Bodrios, sobras, mendrugos, “las piedritas y vidriecitos y colores y sonidos” de los que Joyce decía que tenía “los bolsillos llenos para escribir el Ulises”.

Por la reacción de algunos amigos cuando leyeron el libro y me dijeron que sentían un profunda tristeza, supongo que la fractura con mis anteriores libros se va profundizando (el bodrio, digamos) y que la muerte me va tomando la sopa muy rápido como decía Sánchez y ese dolor está ahí, esa convivencia con la muerte que hace que Kerouac vea en una cuna el ataúd y esto no es metáfora sino que así se lo dijo a un amigo el día que nacía su hijo.

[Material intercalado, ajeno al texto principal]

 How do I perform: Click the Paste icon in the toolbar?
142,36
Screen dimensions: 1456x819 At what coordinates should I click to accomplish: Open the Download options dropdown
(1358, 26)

Con Melodías (mi libro anterior) me decían que se morían de risa, con Ciudad perdida no, y sin embargo este libro es también pura carcajada. A mí me gusta repetir lo que dijo Stevenson cuando leyó los cuentos de Poe: “El hombre que escribió esto no es humano: puede reír a carcajadas pero no puede sonreír”.

La pérdida de esa sonrisa está en Ciudad perdida junto con la fe en el amor que “anda suelto” como escribo muchas veces. Y cito a Osvaldo Lamborghini: “La muerte no es para tanto: basta con sonreír. Pero ¿podremos sonreír?”